モンキーズがモンキーズらしく聞こえる要素のひとつがミッキー・ドレンツの声である。ミッキーの声質は、ポップ・ヴォーカリストの典型であるという点でポール・マッカートニーと比較される。

 

「ミッキーは信じられないようなシンガーなんだ。歌い方について大量のメモを渡す必要なんてなかったし、ポケット(最適なグルーブの捉え方)を見つけるのがかなり早くて。ミッキーがやって来て歌うと、僕たちは山ほどのテイクを録って、それで作業は終わり。1曲だけ、ミッキーが最初のヴォーカルでしっくりきてないと感じたので2回目の録音をやったけど、その1曲だけだった。」

 

"Birth of an Accidental Hipster" は危うくアルバムができなくなるところだった。ノエル・ギャラガーとポール・ウェラーは、アダムがLAを離れる前に歌詞を完成させていなかったのだ。レコーディングを完了させるために、シュレシンジャーはマイケル・ネスミスに自分でボーカルを録音することができないか打診した。そうすれば、それをニューヨークに送って、完成させることができる。マイケルは息子のクリスチャンに手助けを頼むことにした。

- _データのエントリ_:
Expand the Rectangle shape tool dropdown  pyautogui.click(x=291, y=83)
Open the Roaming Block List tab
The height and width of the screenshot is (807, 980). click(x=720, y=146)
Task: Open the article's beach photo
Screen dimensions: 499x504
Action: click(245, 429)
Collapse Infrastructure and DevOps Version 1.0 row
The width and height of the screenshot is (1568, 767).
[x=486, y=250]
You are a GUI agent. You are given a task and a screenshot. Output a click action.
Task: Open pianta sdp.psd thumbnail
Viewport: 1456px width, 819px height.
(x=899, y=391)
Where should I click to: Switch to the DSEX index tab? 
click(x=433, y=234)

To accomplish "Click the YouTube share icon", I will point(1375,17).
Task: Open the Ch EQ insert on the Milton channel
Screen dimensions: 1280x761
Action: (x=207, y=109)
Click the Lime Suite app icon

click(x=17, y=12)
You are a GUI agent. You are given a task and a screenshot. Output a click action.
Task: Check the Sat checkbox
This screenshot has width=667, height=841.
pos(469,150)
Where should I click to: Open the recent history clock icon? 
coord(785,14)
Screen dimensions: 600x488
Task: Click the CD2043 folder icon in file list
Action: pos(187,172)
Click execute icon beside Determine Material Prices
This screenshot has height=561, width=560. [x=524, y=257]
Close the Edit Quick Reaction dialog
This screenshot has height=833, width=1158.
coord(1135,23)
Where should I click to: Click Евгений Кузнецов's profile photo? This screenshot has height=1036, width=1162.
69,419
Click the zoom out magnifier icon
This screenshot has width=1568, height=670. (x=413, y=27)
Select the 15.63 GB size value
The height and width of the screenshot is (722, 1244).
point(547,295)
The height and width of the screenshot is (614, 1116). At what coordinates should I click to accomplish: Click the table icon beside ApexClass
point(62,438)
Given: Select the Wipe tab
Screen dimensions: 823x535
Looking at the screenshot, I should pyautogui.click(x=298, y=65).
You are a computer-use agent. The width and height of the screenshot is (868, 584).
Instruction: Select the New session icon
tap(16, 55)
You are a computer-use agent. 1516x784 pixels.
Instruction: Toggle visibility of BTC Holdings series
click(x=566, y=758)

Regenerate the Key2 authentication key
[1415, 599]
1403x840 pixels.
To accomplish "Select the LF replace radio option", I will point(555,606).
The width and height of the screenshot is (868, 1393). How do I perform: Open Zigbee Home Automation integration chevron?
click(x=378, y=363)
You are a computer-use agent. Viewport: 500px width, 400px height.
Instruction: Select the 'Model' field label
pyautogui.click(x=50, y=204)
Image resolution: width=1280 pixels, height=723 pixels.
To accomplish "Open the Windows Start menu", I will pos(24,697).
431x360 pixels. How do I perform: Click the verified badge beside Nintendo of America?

- _取り組む課題_:
A - 抜粋文によると、ミッキー・ドレンツの声質はどのような点でポール・マッカートニーと比較されているか。
B - エントリの冒頭から「[1415, 599]」を含む行までを、両端の行も含めて一字一句そのまま書き写せ。

- _解答例_:
A - ポップ・ヴォーカリストの典型であるという点である。

B -
Expand the Rectangle shape tool dropdown  pyautogui.click(x=291, y=83)
Open the Roaming Block List tab
The height and width of the screenshot is (807, 980). click(x=720, y=146)
Task: Open the article's beach photo
Screen dimensions: 499x504
Action: click(245, 429)
Collapse Infrastructure and DevOps Version 1.0 row
The width and height of the screenshot is (1568, 767).
[x=486, y=250]
You are a GUI agent. You are given a task and a screenshot. Output a click action.
Task: Open pianta sdp.psd thumbnail
Viewport: 1456px width, 819px height.
(x=899, y=391)
Where should I click to: Switch to the DSEX index tab? 
click(x=433, y=234)

To accomplish "Click the YouTube share icon", I will point(1375,17).
Task: Open the Ch EQ insert on the Milton channel
Screen dimensions: 1280x761
Action: (x=207, y=109)
Click the Lime Suite app icon

click(x=17, y=12)
You are a GUI agent. You are given a task and a screenshot. Output a click action.
Task: Check the Sat checkbox
This screenshot has width=667, height=841.
pos(469,150)
Where should I click to: Open the recent history clock icon? 
coord(785,14)
Screen dimensions: 600x488
Task: Click the CD2043 folder icon in file list
Action: pos(187,172)
Click execute icon beside Determine Material Prices
This screenshot has height=561, width=560. [x=524, y=257]
Close the Edit Quick Reaction dialog
This screenshot has height=833, width=1158.
coord(1135,23)
Where should I click to: Click Евгений Кузнецов's profile photo? This screenshot has height=1036, width=1162.
69,419
Click the zoom out magnifier icon
This screenshot has width=1568, height=670. (x=413, y=27)
Select the 15.63 GB size value
The height and width of the screenshot is (722, 1244).
point(547,295)
The height and width of the screenshot is (614, 1116). At what coordinates should I click to accomplish: Click the table icon beside ApexClass
point(62,438)
Given: Select the Wipe tab
Screen dimensions: 823x535
Looking at the screenshot, I should pyautogui.click(x=298, y=65).
You are a computer-use agent. The width and height of the screenshot is (868, 584).
Instruction: Select the New session icon
tap(16, 55)
You are a computer-use agent. 1516x784 pixels.
Instruction: Toggle visibility of BTC Holdings series
click(x=566, y=758)

Regenerate the Key2 authentication key
[1415, 599]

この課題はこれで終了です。